Sequential Neural Networks for Classifying Dance Styles from Video

Video Action Recognition

Many video action recognition models rely on background information or context clues; these models are natural extensions of image processing, where only spatial information is needed. Our project focuses on classification of dance styles from video, a task that requires representation of motion because contextual information such as scenery or props is often sparse. We use Castro et al.'s Let's Dance dataset, designed specifically for this purpose. Our contribution is the application of sequential models to this dataset. We show that, while sequential models out-perform purely spatial models by roughly 10% accuracy, they are not as successful in dance style recognition as Castro's models, which use optical flow to explicitly encode motion.

Team
Tiffany Cheng
Julie Wang
Noa Bendit-Shtull

Study Overview

Identifying highly dynamic actions from video is a complicated task in visual recognition, with applications ranging from automatic video tagging to collision avoidance systems. Humans display almost full range of motion through dance, so identifying dance styles is an excellent case study for testing human motion identification methods.

Our project is an action recognition task which seeks to classify video clips as one of ten types of dance: ballet, break dancing, flamenco, foxtrot, latin, quickstep, square, swing, tango, or waltz. For this task, we use the Let’s Dance dataset presented by Castro et al., which is comprised of 10-second video clips from YouTube. Some of these video clips occur in very similar settings, which makes them challenging to differentiate based on background imagery alone. For example, the dances below (tango, waltz, and foxtrot) are very difficult to distinguish.

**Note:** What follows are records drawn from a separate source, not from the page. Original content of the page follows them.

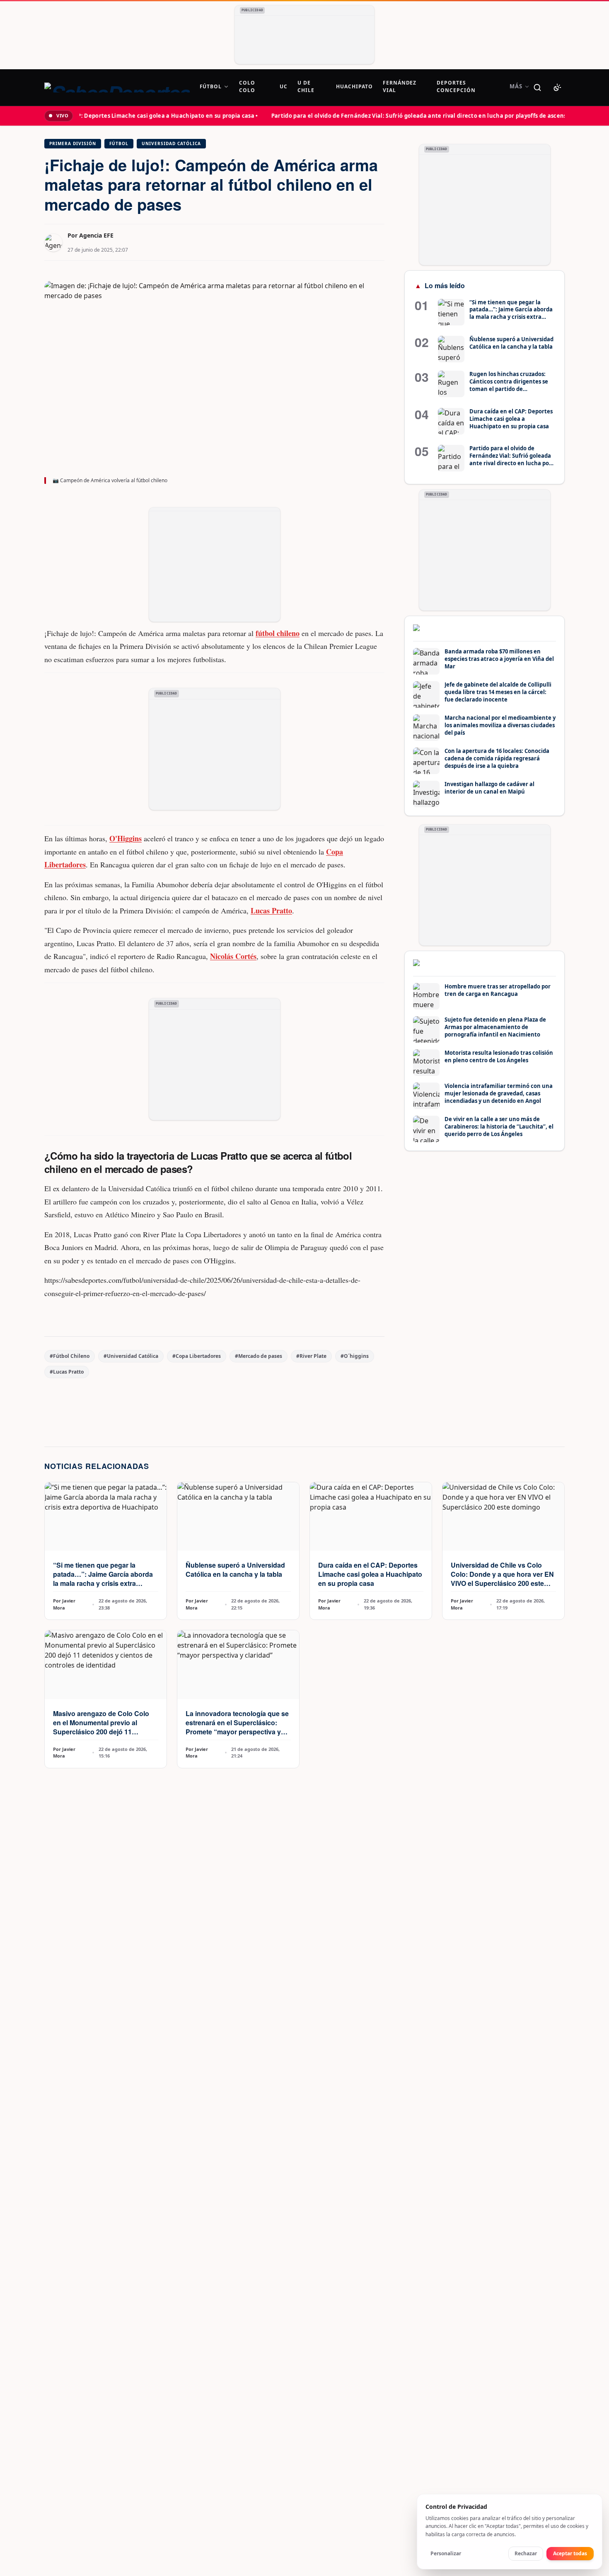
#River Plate (311, 1356)
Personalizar (445, 2553)
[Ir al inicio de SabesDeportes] (117, 87)
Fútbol (118, 143)
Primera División (72, 143)
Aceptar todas (570, 2553)
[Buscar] (537, 87)
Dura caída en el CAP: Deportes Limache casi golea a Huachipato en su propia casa (370, 1574)
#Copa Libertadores (196, 1356)
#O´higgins (355, 1356)
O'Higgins (125, 838)
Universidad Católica (171, 143)
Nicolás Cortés (233, 956)
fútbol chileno (278, 633)
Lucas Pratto (271, 910)
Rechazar (526, 2553)
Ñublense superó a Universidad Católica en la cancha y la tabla (235, 1569)
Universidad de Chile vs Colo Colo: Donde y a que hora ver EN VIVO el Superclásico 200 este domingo (502, 1578)
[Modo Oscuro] (557, 87)
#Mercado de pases (258, 1356)
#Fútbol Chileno (69, 1356)
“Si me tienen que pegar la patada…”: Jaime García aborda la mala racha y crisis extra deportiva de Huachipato (103, 1578)
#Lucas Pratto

As a result, a successful model will need to encode movement or pose information. We assess the effectiveness of several sequential models, including a traditional LSTM, in modeling dynamic movement. We find that, although these models achieve significantly better performance than the baseline frame-by-frame approach, they don’t achieve the accuracy of Castro’s temporal models.

Approach

Baseline

The traditional baseline method for action classification from video is a spatial model—that is, a frame-by-frame model with no temporal component. A CNN is trained on individual frames of a video. At test time, all frames of a video are individually classified, and the video’s final classification is the majority class of its frames. We compare our results to the frame by frame model introduced by Castro et al., which uses a pre-trained variant of CaffeNet that has been finetuned on the Let’s Dance dataset. This model achieves test accuracy of 56.4%.

Sequential Models

Like Castro et al., our method utilizes a two-stream late fusion model, shown in the figure at the top of the page. The two streams of data are RGB images and PoseNet skeleton data. Features are extracted from each RGB frame using Pytorch’s pretrained ResNet-18 model with the final layer converted to an identity layer, resulting in 512-dimensional features. Features are extracted from the PoseNet data using a shallow CNN with small filters adapted from Khalid and Yu (2019). The two streams of features are then concatenated.

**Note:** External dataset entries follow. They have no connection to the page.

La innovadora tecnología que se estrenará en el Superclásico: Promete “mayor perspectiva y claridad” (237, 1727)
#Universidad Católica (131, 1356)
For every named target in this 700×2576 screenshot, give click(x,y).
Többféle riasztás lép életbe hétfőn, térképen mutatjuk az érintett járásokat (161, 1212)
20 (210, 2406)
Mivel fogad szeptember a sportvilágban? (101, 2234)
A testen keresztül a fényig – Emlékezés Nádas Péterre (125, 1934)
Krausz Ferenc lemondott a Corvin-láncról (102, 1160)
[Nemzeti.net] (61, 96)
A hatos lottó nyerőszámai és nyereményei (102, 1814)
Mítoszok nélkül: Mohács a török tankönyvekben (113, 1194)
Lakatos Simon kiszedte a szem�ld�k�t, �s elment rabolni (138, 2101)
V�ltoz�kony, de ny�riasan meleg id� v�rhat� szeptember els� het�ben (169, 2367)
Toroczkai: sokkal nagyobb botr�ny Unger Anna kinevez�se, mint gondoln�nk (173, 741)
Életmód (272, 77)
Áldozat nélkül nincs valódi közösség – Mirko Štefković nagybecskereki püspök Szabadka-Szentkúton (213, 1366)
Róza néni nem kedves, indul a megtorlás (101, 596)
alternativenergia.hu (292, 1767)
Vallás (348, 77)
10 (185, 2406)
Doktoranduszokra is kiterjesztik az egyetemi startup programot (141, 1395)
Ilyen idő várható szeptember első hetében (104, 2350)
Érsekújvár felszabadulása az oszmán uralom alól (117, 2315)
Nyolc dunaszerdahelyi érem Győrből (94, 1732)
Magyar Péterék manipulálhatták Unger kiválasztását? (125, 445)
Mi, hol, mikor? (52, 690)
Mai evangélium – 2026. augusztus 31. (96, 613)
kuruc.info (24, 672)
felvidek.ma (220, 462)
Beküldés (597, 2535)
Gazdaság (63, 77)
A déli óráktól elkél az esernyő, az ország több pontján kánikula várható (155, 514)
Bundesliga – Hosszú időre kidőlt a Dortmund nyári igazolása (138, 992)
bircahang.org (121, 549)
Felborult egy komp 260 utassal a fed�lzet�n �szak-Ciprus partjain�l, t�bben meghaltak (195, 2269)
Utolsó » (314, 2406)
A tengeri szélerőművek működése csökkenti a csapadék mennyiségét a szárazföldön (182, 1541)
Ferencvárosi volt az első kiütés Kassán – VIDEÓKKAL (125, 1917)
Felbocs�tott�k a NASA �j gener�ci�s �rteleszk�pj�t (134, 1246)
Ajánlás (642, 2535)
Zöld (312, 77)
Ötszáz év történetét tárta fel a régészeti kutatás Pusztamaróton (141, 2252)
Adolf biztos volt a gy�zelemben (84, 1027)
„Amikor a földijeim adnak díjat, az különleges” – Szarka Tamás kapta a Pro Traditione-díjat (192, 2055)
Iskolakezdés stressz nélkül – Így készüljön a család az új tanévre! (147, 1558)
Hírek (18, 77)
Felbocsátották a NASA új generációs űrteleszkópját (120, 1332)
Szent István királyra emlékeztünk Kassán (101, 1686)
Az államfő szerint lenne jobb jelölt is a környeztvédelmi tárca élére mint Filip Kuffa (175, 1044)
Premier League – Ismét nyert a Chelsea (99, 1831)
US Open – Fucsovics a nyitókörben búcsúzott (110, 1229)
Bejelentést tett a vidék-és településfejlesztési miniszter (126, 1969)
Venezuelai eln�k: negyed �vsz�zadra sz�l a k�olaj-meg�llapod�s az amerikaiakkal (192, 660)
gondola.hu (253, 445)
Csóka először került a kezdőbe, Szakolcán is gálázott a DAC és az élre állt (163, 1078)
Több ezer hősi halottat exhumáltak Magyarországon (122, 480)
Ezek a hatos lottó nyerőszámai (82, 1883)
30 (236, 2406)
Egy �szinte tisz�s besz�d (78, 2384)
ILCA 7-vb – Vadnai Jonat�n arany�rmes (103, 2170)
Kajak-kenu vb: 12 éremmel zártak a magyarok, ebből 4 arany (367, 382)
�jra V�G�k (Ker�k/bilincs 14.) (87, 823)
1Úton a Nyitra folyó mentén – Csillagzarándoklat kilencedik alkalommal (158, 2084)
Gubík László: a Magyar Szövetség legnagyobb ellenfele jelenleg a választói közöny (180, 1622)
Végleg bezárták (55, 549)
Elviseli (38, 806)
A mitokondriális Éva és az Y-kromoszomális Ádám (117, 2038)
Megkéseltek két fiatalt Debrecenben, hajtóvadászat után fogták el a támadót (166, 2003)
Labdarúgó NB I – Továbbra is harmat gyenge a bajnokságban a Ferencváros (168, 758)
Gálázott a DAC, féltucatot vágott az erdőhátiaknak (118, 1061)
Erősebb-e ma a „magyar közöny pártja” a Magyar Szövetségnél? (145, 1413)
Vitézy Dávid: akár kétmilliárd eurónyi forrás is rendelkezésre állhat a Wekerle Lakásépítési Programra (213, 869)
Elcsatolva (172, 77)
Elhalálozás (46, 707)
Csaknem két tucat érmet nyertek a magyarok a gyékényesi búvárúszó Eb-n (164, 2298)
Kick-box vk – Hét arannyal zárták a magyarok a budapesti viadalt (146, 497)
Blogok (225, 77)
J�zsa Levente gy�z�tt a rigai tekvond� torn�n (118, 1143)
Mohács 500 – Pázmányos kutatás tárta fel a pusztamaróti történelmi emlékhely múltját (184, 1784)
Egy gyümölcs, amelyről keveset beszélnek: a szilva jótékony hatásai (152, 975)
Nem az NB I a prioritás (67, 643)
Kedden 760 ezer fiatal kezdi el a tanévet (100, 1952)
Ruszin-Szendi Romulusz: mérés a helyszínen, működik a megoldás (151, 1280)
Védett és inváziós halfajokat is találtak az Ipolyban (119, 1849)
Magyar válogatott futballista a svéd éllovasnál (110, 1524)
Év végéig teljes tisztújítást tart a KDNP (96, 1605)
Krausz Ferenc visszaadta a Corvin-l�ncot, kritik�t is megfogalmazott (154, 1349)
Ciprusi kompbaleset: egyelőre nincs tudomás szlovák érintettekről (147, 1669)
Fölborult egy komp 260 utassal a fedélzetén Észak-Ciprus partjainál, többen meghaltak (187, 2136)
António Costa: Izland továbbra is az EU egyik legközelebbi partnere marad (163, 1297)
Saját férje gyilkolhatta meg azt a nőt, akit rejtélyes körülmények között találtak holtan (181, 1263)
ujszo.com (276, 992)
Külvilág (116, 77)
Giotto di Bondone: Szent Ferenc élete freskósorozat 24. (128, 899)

To create sequences from these features, we subsample the original 30fps video clips, with the subsampling rate determined through hyperparameter tuning. This creates a sequence of length anywhere between 2 and 300 for each 10-second clip. This sequence of combined data is then input to one of three sequential models: an LSTM, an LSTM with self-attention, and a temporal convolutional neural network (TCN) from Bai et al..

In our LSTM, the addition of self-attention allows the model to determine which frames in a sequence should receive the most weight in the output. The attention mechanism used is scaled dot product self-attention, adapted from Vaswani et al. (2017). The authors advocate for using self-attention as opposed to the recurrent and convolutional layers commonly used for attention because it is computationally less complex and faster to compute. Self-attention also yields more interpretable models. The architecture is shown below.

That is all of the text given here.